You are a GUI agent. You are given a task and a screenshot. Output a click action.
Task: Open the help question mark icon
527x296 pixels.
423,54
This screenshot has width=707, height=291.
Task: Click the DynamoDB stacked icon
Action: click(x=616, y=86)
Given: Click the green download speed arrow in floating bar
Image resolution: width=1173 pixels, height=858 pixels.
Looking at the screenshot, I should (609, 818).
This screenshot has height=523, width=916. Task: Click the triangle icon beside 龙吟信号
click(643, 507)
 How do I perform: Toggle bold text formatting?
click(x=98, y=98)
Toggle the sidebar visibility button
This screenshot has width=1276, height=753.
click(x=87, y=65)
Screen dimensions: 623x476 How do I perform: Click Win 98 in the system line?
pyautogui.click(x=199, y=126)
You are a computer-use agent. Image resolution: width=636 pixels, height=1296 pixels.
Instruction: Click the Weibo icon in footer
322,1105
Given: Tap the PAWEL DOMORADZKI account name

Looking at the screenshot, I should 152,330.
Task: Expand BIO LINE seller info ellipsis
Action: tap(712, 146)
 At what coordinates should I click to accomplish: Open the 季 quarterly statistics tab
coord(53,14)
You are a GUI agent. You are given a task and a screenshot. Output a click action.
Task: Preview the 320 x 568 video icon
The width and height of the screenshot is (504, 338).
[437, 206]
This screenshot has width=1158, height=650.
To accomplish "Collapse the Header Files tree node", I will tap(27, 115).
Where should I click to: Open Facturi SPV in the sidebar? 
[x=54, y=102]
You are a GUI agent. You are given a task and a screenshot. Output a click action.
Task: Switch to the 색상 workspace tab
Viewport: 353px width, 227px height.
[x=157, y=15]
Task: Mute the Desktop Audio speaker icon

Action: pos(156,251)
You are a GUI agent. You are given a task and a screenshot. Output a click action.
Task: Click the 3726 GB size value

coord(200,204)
________________________________________
=== ACTIVITY ===
Would you output every line of the listing exactly as given?

=== EXERCISE RESULT ===
You are a GUI agent. You are given a task and a screenshot. Output a click action.
Task: Open the help question mark icon
527x296 pixels.
423,54
This screenshot has width=707, height=291.
Task: Click the DynamoDB stacked icon
Action: click(x=616, y=86)
Given: Click the green download speed arrow in floating bar
Image resolution: width=1173 pixels, height=858 pixels.
Looking at the screenshot, I should (609, 818).
This screenshot has height=523, width=916. Task: Click the triangle icon beside 龙吟信号
click(643, 507)
 How do I perform: Toggle bold text formatting?
click(x=98, y=98)
Toggle the sidebar visibility button
This screenshot has width=1276, height=753.
click(x=87, y=65)
Screen dimensions: 623x476 How do I perform: Click Win 98 in the system line?
pyautogui.click(x=199, y=126)
You are a computer-use agent. Image resolution: width=636 pixels, height=1296 pixels.
Instruction: Click the Weibo icon in footer
322,1105
Given: Tap the PAWEL DOMORADZKI account name

Looking at the screenshot, I should 152,330.
Task: Expand BIO LINE seller info ellipsis
Action: tap(712, 146)
 At what coordinates should I click to accomplish: Open the 季 quarterly statistics tab
coord(53,14)
You are a GUI agent. You are given a task and a screenshot. Output a click action.
Task: Preview the 320 x 568 video icon
The width and height of the screenshot is (504, 338).
[437, 206]
This screenshot has width=1158, height=650.
To accomplish "Collapse the Header Files tree node", I will tap(27, 115).
Where should I click to: Open Facturi SPV in the sidebar? 
[x=54, y=102]
You are a GUI agent. You are given a task and a screenshot. Output a click action.
Task: Switch to the 색상 workspace tab
Viewport: 353px width, 227px height.
[x=157, y=15]
Task: Mute the Desktop Audio speaker icon

Action: pos(156,251)
You are a GUI agent. You are given a task and a screenshot. Output a click action.
Task: Click the 3726 GB size value

coord(200,204)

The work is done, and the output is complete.